Tails

“Tails” refers to the tail slate, the clap at the end of a take when things get flipped around—and this blog is just that: a flipped-around peek behind the scenes of my second feature.

  • Fixed some major location issues today. But we also found out that the food situation with our first location is not what we thought it was.

    Maybe found a solve for an animal issue I was going to have. We’ll see how that shakes out. Don’t write animals into movies. I knew that rule and I didn’t listen to it. Now I’m paying for it.

    Learning how to use scriptation. I think it’s going to make a huge difference in keeping my thoughts organized when filming and to help me edit in post.

    Just remembered I have to learn Resolve for editing.

    Still having some issues with casting. it’s taking so long to close the long form deal with the lead. And costumes is desperate for sizes. I tried casually texting the actor about their sizes today and I think it only led to shutting down my chat with her.

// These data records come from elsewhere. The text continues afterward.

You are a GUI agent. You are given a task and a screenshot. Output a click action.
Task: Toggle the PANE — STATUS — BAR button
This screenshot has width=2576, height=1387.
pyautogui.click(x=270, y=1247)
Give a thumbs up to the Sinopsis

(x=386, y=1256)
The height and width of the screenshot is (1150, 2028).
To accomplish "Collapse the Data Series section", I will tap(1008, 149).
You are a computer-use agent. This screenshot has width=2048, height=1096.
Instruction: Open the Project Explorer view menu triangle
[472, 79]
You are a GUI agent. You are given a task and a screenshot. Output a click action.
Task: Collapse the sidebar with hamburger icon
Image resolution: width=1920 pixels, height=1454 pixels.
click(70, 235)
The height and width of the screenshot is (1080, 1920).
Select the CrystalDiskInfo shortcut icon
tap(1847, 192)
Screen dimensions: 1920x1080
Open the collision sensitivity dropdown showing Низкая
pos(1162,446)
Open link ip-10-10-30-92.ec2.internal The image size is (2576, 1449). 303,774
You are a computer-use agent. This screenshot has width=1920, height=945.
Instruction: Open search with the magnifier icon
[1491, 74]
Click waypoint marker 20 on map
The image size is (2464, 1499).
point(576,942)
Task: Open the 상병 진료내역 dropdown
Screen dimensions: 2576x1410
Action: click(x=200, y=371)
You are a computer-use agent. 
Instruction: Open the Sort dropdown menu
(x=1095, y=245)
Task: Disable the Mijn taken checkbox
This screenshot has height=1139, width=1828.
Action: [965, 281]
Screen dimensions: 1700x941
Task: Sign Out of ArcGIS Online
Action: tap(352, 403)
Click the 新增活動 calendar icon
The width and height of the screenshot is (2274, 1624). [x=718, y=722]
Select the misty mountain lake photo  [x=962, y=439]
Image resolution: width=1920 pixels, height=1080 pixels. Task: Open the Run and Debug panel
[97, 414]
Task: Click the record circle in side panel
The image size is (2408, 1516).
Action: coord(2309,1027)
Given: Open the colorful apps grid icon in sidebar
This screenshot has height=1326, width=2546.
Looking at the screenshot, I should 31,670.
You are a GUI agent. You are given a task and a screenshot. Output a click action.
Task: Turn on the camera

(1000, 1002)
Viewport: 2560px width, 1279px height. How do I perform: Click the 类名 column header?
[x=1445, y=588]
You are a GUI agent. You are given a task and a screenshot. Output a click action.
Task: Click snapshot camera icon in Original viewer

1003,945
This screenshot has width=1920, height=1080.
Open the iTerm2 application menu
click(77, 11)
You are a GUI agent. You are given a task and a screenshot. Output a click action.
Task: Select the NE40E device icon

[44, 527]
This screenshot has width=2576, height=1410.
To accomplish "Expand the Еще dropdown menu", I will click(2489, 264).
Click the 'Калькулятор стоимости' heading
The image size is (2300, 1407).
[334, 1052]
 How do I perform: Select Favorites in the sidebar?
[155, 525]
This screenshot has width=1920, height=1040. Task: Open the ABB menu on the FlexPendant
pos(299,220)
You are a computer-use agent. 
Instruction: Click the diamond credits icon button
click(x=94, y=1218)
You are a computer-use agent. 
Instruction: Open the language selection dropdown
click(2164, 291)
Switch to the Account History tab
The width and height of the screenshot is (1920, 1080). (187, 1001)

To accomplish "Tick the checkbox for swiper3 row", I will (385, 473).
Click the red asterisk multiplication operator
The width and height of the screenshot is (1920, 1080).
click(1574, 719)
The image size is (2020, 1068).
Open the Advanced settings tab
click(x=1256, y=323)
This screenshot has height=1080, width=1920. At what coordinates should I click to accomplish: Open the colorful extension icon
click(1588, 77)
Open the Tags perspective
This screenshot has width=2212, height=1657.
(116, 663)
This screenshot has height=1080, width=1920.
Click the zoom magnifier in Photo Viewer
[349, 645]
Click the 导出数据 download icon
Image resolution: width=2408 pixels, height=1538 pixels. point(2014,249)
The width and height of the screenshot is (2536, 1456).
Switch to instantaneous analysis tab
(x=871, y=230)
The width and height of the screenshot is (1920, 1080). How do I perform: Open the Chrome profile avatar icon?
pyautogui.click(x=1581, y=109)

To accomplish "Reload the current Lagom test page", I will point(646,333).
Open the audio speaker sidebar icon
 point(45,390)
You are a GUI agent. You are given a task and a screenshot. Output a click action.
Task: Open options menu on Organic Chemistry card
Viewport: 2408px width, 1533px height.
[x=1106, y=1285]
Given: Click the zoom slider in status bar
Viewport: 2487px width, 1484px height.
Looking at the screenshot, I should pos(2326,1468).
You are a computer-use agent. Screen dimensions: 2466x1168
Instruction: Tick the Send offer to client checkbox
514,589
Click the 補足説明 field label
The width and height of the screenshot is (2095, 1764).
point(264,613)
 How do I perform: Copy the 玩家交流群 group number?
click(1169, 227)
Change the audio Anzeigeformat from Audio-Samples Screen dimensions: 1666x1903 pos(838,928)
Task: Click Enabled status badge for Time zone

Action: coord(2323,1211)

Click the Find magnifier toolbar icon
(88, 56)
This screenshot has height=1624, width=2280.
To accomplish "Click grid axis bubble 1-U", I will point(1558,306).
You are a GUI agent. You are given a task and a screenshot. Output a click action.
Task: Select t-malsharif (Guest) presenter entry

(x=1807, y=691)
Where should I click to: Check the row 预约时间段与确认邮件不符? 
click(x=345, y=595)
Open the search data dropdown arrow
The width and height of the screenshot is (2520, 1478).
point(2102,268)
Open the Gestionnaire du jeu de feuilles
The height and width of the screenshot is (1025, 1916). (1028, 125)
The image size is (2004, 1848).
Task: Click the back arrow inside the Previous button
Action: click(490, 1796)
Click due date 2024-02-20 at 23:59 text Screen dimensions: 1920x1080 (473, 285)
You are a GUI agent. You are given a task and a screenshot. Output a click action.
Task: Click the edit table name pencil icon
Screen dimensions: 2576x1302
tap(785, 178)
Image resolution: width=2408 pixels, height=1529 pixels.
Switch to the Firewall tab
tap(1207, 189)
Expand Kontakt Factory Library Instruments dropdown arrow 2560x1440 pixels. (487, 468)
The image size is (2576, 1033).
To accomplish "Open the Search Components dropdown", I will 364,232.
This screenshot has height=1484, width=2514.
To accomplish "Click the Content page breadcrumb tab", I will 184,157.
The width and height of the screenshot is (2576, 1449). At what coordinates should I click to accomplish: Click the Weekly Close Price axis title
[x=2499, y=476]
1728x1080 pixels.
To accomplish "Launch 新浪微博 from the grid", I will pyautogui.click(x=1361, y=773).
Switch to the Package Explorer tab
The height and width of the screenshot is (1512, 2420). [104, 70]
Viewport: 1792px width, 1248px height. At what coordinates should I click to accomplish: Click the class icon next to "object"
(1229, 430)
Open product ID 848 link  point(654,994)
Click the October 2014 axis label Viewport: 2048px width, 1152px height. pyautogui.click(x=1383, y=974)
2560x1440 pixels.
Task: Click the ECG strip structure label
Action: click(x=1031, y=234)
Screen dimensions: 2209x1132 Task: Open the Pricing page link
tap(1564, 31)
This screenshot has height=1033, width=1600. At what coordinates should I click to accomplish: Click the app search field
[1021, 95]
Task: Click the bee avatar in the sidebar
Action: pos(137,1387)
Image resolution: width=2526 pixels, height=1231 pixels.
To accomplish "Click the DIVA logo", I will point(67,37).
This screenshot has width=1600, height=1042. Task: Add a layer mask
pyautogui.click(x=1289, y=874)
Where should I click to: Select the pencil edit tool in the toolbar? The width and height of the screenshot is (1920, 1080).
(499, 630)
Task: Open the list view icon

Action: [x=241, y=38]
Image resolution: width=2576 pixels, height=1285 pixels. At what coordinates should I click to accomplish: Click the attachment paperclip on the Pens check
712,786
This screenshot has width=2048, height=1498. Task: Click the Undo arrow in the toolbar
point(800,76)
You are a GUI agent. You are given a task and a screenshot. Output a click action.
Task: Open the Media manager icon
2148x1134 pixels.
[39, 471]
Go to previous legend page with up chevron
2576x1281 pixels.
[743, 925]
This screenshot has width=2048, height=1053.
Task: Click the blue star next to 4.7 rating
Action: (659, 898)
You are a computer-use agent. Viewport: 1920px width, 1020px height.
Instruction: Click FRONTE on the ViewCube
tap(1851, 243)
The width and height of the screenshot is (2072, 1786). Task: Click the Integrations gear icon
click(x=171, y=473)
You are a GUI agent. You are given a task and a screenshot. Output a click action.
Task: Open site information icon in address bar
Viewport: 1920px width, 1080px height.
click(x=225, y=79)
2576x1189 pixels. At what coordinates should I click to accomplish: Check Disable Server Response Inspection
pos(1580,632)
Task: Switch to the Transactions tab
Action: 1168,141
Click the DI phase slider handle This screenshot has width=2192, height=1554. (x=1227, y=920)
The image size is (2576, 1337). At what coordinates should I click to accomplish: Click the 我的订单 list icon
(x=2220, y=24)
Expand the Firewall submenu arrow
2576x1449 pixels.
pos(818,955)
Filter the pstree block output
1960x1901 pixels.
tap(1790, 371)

    Hoping I can resolve some more casting issues tomorrow.

    Crew continues to be amazing. I don’t think I’ll ever shut up about them and I won’t apologize for it.

  • I had a lot of plans for how I was going to be productive today.

    I ended up sleeping a good portion of the day.

    Feeling guilty about the money we’ve paid in childcare for me to nap.

  • It’s a Saturday and yet people are willing to do work on my film. I went through all the wardrobe changes for each character with my costume designer. The thoroughness of my crew is incredible.

    I also learned today that my costumer is leaving a union tv show early to work on my movie.

    That is insane. I can’t let her down.

  • Solved some problems. Found other problems. 

    I thought I was a genius when I found a diner that would let us film there for free. Scouting it, the crew brought up some logistical problems. But they could be solved with money. More money than it would cost to pay to film at a location somewhere else. An amazing place to keep in mind for future smaller productions. 

    The crew is ready to jump in and help solve problems that have nothing to do with their department.

    I’m going to keep them around forever. 

  • I’m in pre-production on my second film. I regret not keeping a journal when making my first film. I remember there were times when I was convinced the first feature wasn’t going to come together or was about to fall apart. But it didn’t. And because it didn’t, those terrifying moments have faded in my memory. Now I’m trying to pull those moments back up to help reassure myself that I’ve been here before and I figured it out anyway. And I’ll make it through again.

    I’m sure this will be very therapeutic in the moment (which is particularly helpful since my health insurance only covers 15 therapy sessions per year). This project is particularly tough because I’m making it with my spouse as a department head. Disagreements quickly become heated with our additional life baggage behind them.

    Also, if I may be so presumptuous, this is a little bit of a log for my future self to look back on to make myself feel better when I’m making my future films. God willing.

    I’m going to end each day exhausted. Physically and emotionally. So I am not going to hold myself to my normal set of writing standards. It probably won’t sound very much like my normal “writing” voice. But it will be an honest version of me during some very raw moments. 

    Today sucked. 

    We scouted a location that I was really excited about and everyone had to gently tell me that it was awful for a variety of logistical reasons. We had to drive several hours to get there. It felt like an awful waste of everyone’s time, money, energy. Everything. 

    My spouse accused me of being a bad parent for pushing forward with scouting with our child in tow after our childcare for the day fell through at the last minute. I think if the scout had been more positive that bringing a kid would have just been a cute photo op. 

    Casting is moving forward, but slowly. And with less than a month before we start filming, costumes is starting to make me anxious. Even when I make a casting decision, it’s still days if not weeks before the actors deal is closed and we can get their sizes. It’s not a smart thing to hold hostage if at the end of the day it will make the actor look worse. Literally. 

    Yesterday, I emailed my lead actor telling them I’m excited to have them on board and to give them some movie recs. 

    They haven’t responded back. 

    At least my crew is gracious and supportive. For now. Definitely can’t have another scout day like today if I’m going to keep them on board. They immediately spring into action suggesting alternative location solutions and reaching out to check their availability. I have no idea what I would do without them. 

    Tomorrow is more scouting and more casting. It’s 1am. I have to get up in 5 hours.

    I just hope people keep showing up and responding to emails.